The reason I ask is that I’ve heard people are having many problems tuning velocity PID loops with the Spark Maxes and the Neos due to the low resolution of their internal encoders. We have also experienced such issues.

“Why not just switch to CIMs and Talons?”
Our team uses Neos for the drive motors on our swerve drive, and due to their low weight and amazing output torque, we don’t consider switching back to CIMs an option. So we’re searching for a more robust method with which to localize during autonomous using the Neos.

Thoughts, comments, and counterarguments are all appreciated.

Edit: And before someone suggests using Jaci’s Pathfinder, I have tried implementing that in LabView (the language we use), and although it may be possible to use Pathfinder in LabView, I would rather spend hours ripping my hair out over another method.

Yep, and very effectively, with the method you suggest. If the issue for you is mainly one of the encoders, then you could easily add them to one of your wheel output shafts.

The theory is pretty simple. Where you get into the headaches is dealing with tuning the drive and turn PID’s - a PID-only turn closed on a gyro poses all sorts of challenges, most of which come down to stiction/friction and not ending turns exactly where you would like. The forward/reverse drive pid’s are much easier.

I would much rather do the PID’s you are talking about with velocity control utilizing an external sensor to mitigate the stiction/friction issue.

The other issue is that driving curves are totally dependent on guesswork. Educated guesswork, but still you’re crossing your fingers that the robot will turn just like it did when you were tuning everything.

All that said, yes they are perfectly workable and can get you to where 85% of the other teams in FRC are.
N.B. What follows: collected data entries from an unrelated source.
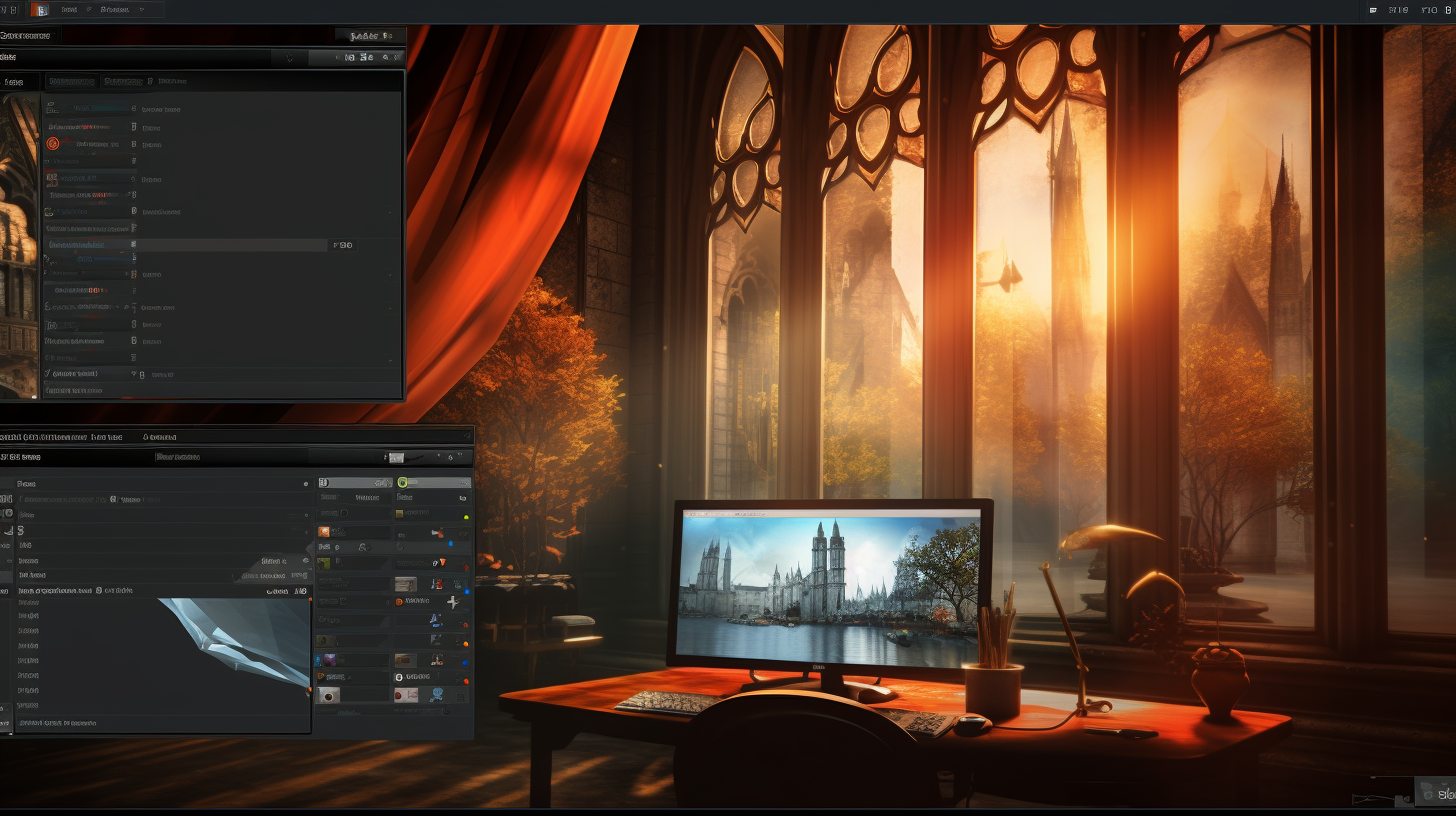The height and width of the screenshot is (816, 1456).
Task: Expand the first row of the lower panel list
Action: coord(306,483)
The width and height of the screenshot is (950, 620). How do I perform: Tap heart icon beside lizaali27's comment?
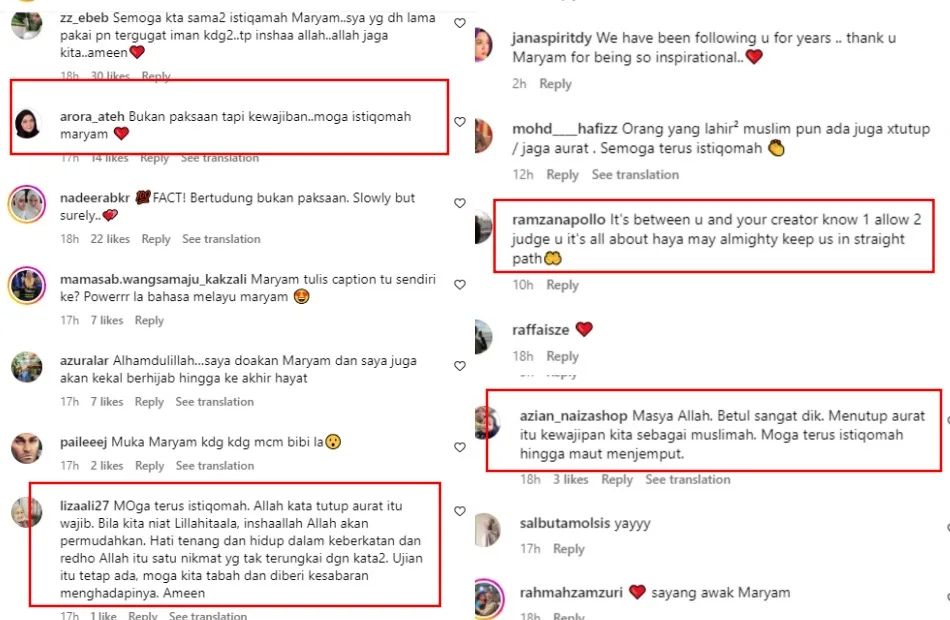460,511
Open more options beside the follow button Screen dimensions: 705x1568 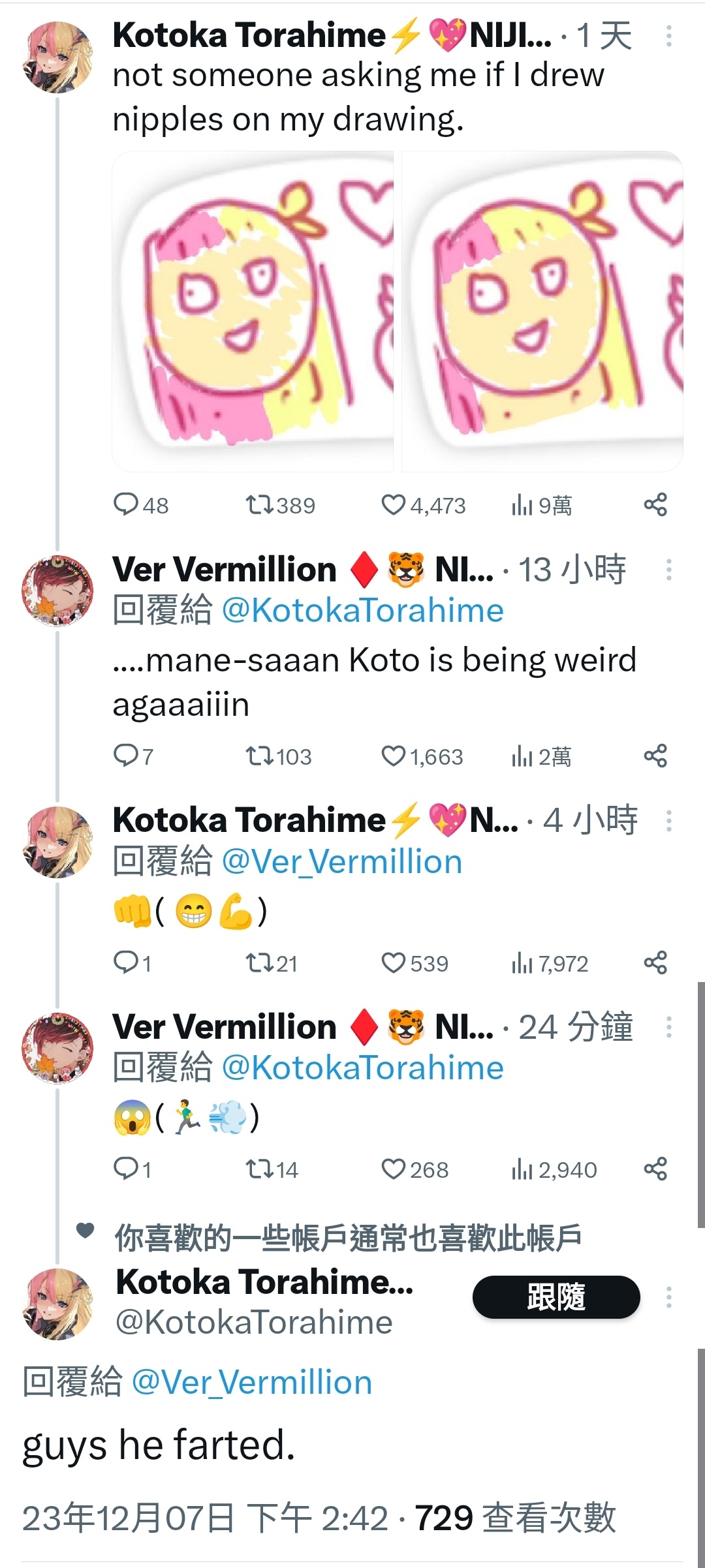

That’s the main problem with the Neos, you are only able to drive them using the Spark Maxes. And per the limitations of the Spark Max software, you are only able to use the internal encoder of the Neo when performing any kind of intelligent control of the motor. They do have a feature that will allow you to use external encoders in that fashion under development. But last I checked their Trello card, it’s at the bottom of a long list of other features also being developed.

Edit:

That makes sense, but I think/hope that won’t be as big of an issue with swerve drive, because when using field oriented drive, the field relative angle of your chassis is basically irrelevant as it pertains to the movement of the robot.

You don’t need to close the loop inside the motor controller. So you can run the PID’s in your code and send the command values to the motor controllers.

By the way - you shouldn’t be afraid of Pi. We don’t bite…

A position and velocity feedback controller (PD controller) with a step change in setpoint is harder to tune than one with a motion profile and nominal feedforward due to the robot not being able to follow the setpoint dynamics (step changes are impossible to track exactly). This is especially true for mechanisms with high inertia like drivetrains. You’ll have even less success than the recommended way, in my opinion.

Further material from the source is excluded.